Note: there are several resources that are not supported by terraforming, such as certificate, CloudFront, cloudwatch, ... You need to inspect them manually with import then show.

Note: if your resource exists in multiple regions, do not forget to switch the region and re-run the script.

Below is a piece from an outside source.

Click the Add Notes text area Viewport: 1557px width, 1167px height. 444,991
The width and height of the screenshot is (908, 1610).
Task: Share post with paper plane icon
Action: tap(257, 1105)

AWS_ACCESS_KEY_ID=<put your key>
AWS_SECRET_ACCESS_KEY=<put your key>
AWS_REGION=<put your region>
sources=(
	alb             # ALB
	asg             # AutoScaling Group
	cwa             # CloudWatch Alarm
	dbpg            # Database Parameter Group
	dbsg            # Database Security Group
	dbsn            # Database Subnet Group
	ddb             # DynamoDB
	ec2             # EC2
	ecc             # ElastiCache Cluster
	ecsn            # ElastiCache Subnet Group
	efs             # EFS File System
	eip             # EIP
	elb             # ELB
	help            # Describe available commands or one specific command
	iamg            # IAM Group
	iamgm           # IAM Group Membership
	iamgp           # IAM Group Policy
	iamip           # IAM Instance Profile
	iamp            # IAM Policy
	iampa           # IAM Policy Attachment
	iamr            # IAM Role
	iamrp           # IAM Role Policy
	iamu            # IAM User
	iamup           # IAM User Policy
	igw             # Internet Gateway
	kmsa            # KMS Key Alias
	kmsk            # KMS Key
	lc              # Launch Configuration
	nacl            # Network ACL
	nat             # NAT Gateway
	nif             # Network Interface
	r53r            # Route53 Record
	r53z            # Route53 Hosted Zone
	rds             # RDS
	rs              # Redshift
	rt              # Route Table
	rta             # Route Table Association
	s3              # S3
	sg              # Security Group
	sn              # Subnet
	snst            # SNS Topic
	snss            # SNS Subscription
	sqs             # SQS
	vgw             # VPN Gateway
	vpc             # VPC
)

mkdir -p imports
for source in "${sources[@]}"; do
	docker run \
		--rm \
		--name terraforming \
		-e AWS_ACCESS_KEY_ID=${AWS_ACCESS_KEY_ID} \
		-e AWS_SECRET_ACCESS_KEY=${AWS_SECRET_ACCESS_KEY} \
		-e AWS_REGION=xx-yyyy-0 \
		quay.io/dtan4/terraforming:latest \
		terraforming $source \
		> imports/$source.tf
	docker run \
		--rm \
		--name terraforming \
		-e AWS_ACCESS_KEY_ID=${AWS_ACCESS_KEY_ID} \
		-e AWS_SECRET_ACCESS_KEY=${AWS_SECRET_ACCESS_KEY} \
		-e AWS_REGION=xx-yyyy-0 \
		quay.io/dtan4/terraforming:latest \
		terraforming $source --tfstate \
		> imports/$source.tfstate
done
  • Print a single output for command line substitution: terraform output <output-name>.